TITLE=Case Report: Combined CDK4/6 and MEK Inhibition in Refractory CDKN2A and NRAS Mutant Melanoma

JOURNAL=Frontiers in Oncology

VOLUME=Volume 11 - 2021

YEAR=2021

URL=https://www.frontiersin.org/journals/oncology/articles/10.3389/fonc.2021.643156

DOI=10.3389/fonc.2021.643156

ISSN=2234-943X

ABSTRACT=There are only limited treatment options for metastatic NRAS mutant melanoma patients with resistance to immune checkpoint inhibitors. Besides activation of the mitogen-activated protein (MAP) kinase pathway, they often have additional disturbances in cell cycle regulation. In contrast to BRAF mutant melanoma, no targeted therapy has been approved for NRAS mutant melanoma so far. Here we present a NRAS mutant melanoma patient with response to combined binimetinib and ribociclib therapy after having characterized the molecular defects of the tumor by panel sequencing.
Next generation sequencing (708 cancer genes) of a soft tissue metastasis revealed a homozygous deletion of CDKN2A in addition to the known NRAS mutation, furthermore amplification of CCNE1 and CDK6. Immunohistochemical staining of the altered cell cycle genes confirmed loss of p16, reduced expression of p21, as well as high expression of CDK6 and Cyclin D1. As the patient had been progressive under combined immunotherapy, according to the recommendation of the molecular tumor board, targeted therapy with combined MEK and CDK4/6 inhibition was initiated.
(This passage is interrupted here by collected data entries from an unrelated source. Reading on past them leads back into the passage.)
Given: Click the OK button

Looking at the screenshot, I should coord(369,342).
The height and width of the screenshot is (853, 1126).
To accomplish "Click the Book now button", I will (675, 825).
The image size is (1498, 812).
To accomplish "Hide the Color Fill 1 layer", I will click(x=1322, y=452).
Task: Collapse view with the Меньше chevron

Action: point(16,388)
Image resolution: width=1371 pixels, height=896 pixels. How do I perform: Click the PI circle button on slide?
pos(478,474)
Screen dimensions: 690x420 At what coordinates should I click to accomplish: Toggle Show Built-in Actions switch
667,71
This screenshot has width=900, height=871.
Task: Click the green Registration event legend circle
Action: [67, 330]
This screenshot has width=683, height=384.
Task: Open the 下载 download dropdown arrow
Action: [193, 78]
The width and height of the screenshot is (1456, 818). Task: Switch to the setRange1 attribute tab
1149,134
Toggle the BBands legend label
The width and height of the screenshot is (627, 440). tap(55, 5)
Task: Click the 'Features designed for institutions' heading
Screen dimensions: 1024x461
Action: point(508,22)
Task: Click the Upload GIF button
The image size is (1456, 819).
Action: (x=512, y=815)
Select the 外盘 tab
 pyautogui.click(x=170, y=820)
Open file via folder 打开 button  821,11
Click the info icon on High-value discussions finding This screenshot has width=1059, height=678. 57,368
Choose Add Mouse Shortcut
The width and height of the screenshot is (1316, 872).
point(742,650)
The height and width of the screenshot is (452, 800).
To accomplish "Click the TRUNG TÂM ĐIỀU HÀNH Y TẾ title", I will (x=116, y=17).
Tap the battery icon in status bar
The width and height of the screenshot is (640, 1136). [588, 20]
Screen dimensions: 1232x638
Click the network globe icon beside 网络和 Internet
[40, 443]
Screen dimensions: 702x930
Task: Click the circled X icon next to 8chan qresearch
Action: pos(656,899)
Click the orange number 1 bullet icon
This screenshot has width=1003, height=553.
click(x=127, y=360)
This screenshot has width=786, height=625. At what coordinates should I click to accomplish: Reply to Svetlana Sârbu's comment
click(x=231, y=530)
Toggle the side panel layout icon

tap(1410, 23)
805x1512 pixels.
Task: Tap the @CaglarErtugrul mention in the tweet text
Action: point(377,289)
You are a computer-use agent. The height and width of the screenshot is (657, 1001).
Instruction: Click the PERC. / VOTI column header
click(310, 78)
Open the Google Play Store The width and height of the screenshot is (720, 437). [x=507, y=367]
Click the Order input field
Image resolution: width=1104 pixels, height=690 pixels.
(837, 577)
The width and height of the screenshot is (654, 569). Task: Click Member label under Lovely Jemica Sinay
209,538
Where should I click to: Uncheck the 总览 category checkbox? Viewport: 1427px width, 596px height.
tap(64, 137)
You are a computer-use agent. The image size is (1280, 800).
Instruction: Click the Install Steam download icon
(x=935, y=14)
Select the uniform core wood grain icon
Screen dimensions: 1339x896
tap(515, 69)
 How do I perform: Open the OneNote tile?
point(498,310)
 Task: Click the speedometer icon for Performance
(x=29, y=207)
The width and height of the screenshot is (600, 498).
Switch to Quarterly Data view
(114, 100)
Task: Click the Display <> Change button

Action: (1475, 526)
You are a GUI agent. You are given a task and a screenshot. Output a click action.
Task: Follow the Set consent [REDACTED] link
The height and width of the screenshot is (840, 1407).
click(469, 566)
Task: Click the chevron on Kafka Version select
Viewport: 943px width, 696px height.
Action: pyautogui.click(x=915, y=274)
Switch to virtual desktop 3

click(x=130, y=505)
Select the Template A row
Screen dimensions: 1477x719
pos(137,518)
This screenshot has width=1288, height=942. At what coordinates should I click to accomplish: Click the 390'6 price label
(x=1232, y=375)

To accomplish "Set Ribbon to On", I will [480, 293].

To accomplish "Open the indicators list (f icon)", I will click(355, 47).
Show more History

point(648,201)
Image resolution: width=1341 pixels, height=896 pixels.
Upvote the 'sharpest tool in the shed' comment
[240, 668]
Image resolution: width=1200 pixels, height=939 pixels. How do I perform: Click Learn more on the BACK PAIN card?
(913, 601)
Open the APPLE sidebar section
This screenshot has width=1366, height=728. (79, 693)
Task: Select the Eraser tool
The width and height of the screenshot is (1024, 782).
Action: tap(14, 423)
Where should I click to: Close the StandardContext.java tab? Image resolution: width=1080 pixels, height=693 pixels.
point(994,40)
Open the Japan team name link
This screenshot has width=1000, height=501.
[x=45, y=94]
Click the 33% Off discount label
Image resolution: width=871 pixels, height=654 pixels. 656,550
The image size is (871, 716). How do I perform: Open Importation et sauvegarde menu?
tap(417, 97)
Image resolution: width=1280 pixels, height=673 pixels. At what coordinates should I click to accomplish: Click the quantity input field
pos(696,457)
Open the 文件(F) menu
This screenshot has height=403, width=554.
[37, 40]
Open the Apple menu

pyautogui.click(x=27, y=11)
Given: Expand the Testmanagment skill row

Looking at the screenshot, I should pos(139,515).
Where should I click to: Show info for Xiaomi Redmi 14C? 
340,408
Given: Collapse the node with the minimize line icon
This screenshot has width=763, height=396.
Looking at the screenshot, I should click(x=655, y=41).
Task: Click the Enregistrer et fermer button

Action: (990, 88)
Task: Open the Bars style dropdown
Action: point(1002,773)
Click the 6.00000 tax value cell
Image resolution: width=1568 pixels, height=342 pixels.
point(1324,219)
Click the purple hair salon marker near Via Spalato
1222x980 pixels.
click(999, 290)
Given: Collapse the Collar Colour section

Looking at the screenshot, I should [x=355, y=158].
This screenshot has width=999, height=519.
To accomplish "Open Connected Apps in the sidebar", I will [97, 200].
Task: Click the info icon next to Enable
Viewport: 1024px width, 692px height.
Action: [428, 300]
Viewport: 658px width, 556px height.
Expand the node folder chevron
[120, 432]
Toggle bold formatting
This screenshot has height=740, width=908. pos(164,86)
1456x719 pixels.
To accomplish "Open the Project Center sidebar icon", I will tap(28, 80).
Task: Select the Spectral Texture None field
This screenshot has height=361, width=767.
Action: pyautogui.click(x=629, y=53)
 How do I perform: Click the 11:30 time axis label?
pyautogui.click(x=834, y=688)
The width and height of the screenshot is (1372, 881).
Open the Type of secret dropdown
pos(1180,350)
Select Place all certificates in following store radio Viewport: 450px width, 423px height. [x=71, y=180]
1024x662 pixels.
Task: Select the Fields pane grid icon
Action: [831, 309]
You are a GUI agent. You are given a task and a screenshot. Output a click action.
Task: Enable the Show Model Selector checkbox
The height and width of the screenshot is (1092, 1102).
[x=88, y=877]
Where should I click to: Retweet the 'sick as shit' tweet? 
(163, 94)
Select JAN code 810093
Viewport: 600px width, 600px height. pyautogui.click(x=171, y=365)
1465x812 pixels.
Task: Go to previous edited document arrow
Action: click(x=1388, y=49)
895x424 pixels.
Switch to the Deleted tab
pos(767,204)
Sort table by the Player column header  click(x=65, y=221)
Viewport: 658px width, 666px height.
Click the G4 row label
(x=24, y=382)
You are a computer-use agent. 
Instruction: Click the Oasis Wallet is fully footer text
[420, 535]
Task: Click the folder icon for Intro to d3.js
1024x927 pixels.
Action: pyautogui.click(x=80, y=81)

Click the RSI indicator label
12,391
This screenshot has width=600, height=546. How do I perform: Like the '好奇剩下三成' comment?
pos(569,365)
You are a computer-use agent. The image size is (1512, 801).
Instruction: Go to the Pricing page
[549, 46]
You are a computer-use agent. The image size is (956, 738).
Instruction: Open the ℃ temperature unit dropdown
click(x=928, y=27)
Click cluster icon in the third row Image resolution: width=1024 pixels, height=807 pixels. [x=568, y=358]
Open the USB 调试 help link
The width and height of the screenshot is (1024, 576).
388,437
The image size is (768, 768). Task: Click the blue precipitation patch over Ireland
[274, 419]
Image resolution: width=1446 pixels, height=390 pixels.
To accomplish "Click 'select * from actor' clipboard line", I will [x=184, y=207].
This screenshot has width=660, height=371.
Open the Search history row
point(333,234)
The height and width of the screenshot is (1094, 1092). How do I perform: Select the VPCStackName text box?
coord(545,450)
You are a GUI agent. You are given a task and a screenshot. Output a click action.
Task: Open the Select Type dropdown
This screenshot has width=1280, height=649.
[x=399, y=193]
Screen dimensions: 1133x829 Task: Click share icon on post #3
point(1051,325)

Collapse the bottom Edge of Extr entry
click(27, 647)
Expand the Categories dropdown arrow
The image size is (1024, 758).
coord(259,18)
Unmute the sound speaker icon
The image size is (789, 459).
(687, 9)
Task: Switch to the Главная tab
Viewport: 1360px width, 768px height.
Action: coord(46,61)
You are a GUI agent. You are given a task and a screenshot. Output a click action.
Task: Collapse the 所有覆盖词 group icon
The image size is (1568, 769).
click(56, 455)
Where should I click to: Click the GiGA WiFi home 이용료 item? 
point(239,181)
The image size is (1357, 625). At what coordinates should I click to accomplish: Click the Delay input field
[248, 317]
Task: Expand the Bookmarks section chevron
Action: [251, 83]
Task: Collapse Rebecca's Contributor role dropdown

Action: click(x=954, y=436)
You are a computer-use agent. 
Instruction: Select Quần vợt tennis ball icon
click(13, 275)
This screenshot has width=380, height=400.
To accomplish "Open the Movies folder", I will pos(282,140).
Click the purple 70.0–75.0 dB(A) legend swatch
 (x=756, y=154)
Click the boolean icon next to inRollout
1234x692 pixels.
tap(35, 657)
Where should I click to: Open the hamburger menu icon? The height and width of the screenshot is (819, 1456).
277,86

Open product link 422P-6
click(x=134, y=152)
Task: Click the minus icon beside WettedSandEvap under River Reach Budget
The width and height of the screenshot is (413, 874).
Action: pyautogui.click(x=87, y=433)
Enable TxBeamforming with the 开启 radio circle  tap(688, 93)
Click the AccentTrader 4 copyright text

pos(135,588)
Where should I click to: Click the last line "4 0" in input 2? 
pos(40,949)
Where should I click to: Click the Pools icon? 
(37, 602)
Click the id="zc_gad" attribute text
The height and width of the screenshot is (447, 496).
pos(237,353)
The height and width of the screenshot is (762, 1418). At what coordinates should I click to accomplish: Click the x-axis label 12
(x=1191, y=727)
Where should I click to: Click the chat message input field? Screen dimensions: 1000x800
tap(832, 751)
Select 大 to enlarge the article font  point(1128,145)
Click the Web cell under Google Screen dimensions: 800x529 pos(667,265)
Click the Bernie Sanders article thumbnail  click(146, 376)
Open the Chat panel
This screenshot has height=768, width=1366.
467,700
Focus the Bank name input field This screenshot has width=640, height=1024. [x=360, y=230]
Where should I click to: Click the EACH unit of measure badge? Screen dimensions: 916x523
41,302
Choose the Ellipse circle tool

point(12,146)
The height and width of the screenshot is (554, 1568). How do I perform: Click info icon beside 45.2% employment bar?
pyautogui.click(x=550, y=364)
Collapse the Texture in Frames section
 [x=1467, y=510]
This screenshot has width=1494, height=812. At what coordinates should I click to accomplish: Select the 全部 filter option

Treatment response was monitored with PET/CT and liquid biopsy, serum LDH and S100.
In addition, a patient-derived xenograft (PDX) was used to prove the efficacy of both drugs in combination. Moreover, senescence-associated beta-galactosidase staining showed that more cells were senescent with the combination treatment of binimetinib and ribociclib.
Our case demonstrates how an individual, molecular-based therapeutic approach could be found based on next-generation sequencing results. Furthermore our report shows the fruitful and efficient cooperation of dermatooncologists, human geneticists, molecular pathologists, biochemists, radiologists and nuclear physicians. Further studies are urgently needed to expand the very limited therapeutic landscape of NRAS mutated melanoma.